## [Excerpt to read]
The DCM is covered well in the data sheets.

The Spartan3 DC & Switching data sheet specifies a tap resolution of 30 to

60 ps.

The variable phase shift is different between Spartan3 and Spartan3E. Since you're using Spartan3, the "older" style of variable phase shift is used: each PSINCDEC event is 1/256 of the CLKIN, not 1 tap delay. The Spartan3 Functional data sheet has 3 paragraphs on Variable Phase Shift mode that talks about the 1/256 increment. What might not be clear is that there is a period after the PSINCDEC event before the next event can be applied, providing a fundamental limit to the speed of phase adjustment the system can attain. Those details are also mentioned in the same paragraphs.

Each PSINCDEC event *might not* result in a tap change since ~40 ps corresponds to 10 ns. Faster than ~100 MHz will have more than one event per tap change on average. Slower than ~100 MHz (the DCM is good to 25 MHz) you get more than one tap changed per event on average. The transition point is dependent on the actual tap delay.

Happy reading!

• posted

Peter A. can probably help. It sounds like you are looking for a simple controlled delay line, with predictable behaviour ?

The DCM is a lot more than that: when you see signals like 'locked' and PSDONE, and mention of negative delays, then there is more 'under the hood' than a simple delay line.

Thus you are likely to see jitter, but ISTR Peter A. has mentioned there are ways to 'dumb down' the DCM, to a simpler subset, but more predictable operation.

ie your challenge is likely to be (somehow) turning off the features you do not need :)

-jg

• posted

Craig,

The delay line has many taps, but the phase shifter has only 256 possible settings (from 0/256 to 255/256 of one period).

## [Stored rows]
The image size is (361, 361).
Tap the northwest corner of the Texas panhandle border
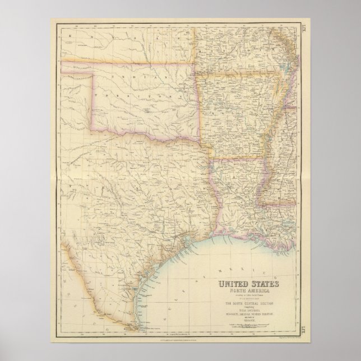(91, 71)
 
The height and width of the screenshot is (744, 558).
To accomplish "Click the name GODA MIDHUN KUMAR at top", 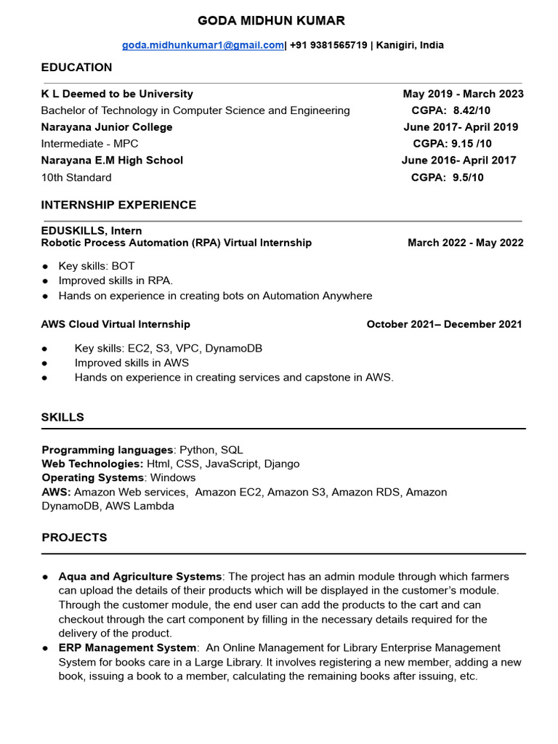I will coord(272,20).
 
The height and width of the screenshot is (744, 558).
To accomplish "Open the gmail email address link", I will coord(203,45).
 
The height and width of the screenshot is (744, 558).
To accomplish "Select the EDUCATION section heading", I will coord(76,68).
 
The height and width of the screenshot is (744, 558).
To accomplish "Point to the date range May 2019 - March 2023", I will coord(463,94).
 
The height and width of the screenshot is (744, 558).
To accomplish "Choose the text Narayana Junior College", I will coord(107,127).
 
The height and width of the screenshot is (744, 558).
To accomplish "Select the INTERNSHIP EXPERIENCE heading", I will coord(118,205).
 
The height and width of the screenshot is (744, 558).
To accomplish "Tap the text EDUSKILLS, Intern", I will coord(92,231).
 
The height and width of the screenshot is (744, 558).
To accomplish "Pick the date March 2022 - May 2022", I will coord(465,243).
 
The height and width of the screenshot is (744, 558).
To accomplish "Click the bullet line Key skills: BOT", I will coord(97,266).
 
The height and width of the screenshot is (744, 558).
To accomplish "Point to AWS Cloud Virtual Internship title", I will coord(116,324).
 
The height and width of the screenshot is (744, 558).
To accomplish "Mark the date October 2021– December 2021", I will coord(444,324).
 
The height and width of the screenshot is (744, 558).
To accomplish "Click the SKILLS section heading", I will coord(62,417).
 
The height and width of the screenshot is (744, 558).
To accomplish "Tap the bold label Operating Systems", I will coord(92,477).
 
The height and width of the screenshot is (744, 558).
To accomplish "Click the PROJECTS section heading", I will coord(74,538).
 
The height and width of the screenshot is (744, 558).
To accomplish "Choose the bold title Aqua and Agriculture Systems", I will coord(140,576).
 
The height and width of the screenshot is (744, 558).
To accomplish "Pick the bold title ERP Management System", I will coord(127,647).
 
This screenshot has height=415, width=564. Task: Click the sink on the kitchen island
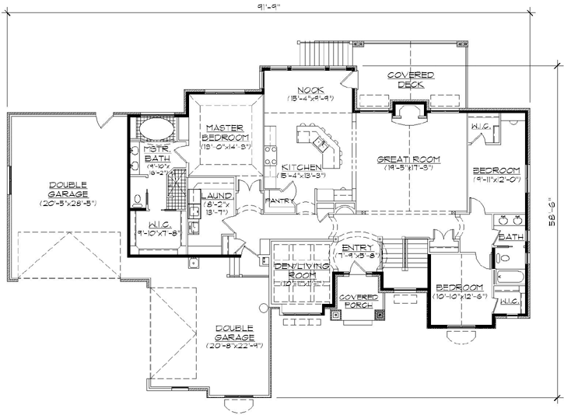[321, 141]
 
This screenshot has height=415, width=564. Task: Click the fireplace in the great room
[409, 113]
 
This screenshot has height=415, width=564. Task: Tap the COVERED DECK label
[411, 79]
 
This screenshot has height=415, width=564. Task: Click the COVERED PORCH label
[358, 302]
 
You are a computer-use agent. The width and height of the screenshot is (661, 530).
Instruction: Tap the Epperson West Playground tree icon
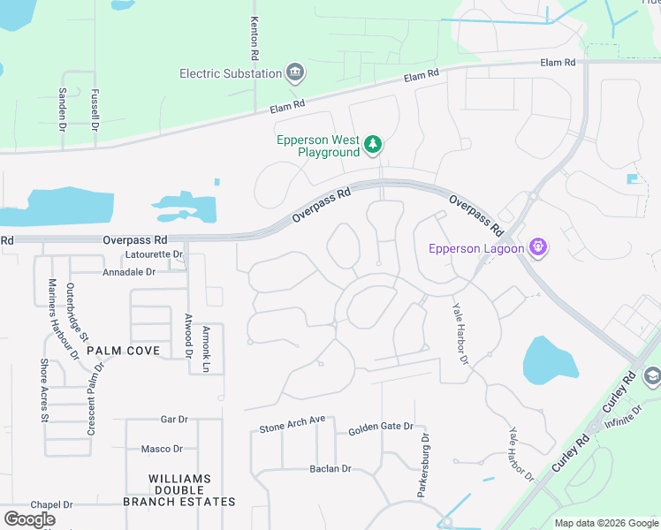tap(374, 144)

==

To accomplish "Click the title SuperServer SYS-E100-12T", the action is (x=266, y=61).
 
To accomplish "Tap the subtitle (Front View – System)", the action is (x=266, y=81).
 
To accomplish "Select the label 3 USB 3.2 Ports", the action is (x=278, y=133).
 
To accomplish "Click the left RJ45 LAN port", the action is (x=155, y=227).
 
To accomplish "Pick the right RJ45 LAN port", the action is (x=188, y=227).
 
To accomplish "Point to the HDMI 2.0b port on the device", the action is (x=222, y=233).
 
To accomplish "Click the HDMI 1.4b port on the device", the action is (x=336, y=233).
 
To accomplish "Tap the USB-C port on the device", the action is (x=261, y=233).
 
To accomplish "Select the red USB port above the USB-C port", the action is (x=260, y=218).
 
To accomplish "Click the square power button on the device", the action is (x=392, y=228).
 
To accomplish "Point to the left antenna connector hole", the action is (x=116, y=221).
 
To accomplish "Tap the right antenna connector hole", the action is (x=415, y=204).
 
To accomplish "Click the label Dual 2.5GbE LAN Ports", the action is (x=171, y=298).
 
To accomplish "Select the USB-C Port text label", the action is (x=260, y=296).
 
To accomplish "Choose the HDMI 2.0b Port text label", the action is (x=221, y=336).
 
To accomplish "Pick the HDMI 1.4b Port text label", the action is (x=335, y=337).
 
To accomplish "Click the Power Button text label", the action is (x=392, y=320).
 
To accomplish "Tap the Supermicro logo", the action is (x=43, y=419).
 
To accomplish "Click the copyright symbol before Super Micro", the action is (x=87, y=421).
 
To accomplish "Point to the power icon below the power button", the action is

## [Stated task]
Copy word for word the stretch of the DCM phase-shift thread from "Peter A. can" through "not need :)".

## [Result for this task]
Peter A. can probably help. It sounds like you are looking for a simple controlled delay line, with predictable behaviour ?

The DCM is a lot more than that: when you see signals like 'locked' and PSDONE, and mention of negative delays, then there is more 'under the hood' than a simple delay line.

Thus you are likely to see jitter, but ISTR Peter A. has mentioned there are ways to 'dumb down' the DCM, to a simpler subset, but more predictable operation.

ie your challenge is likely to be (somehow) turning off the features you do not need :)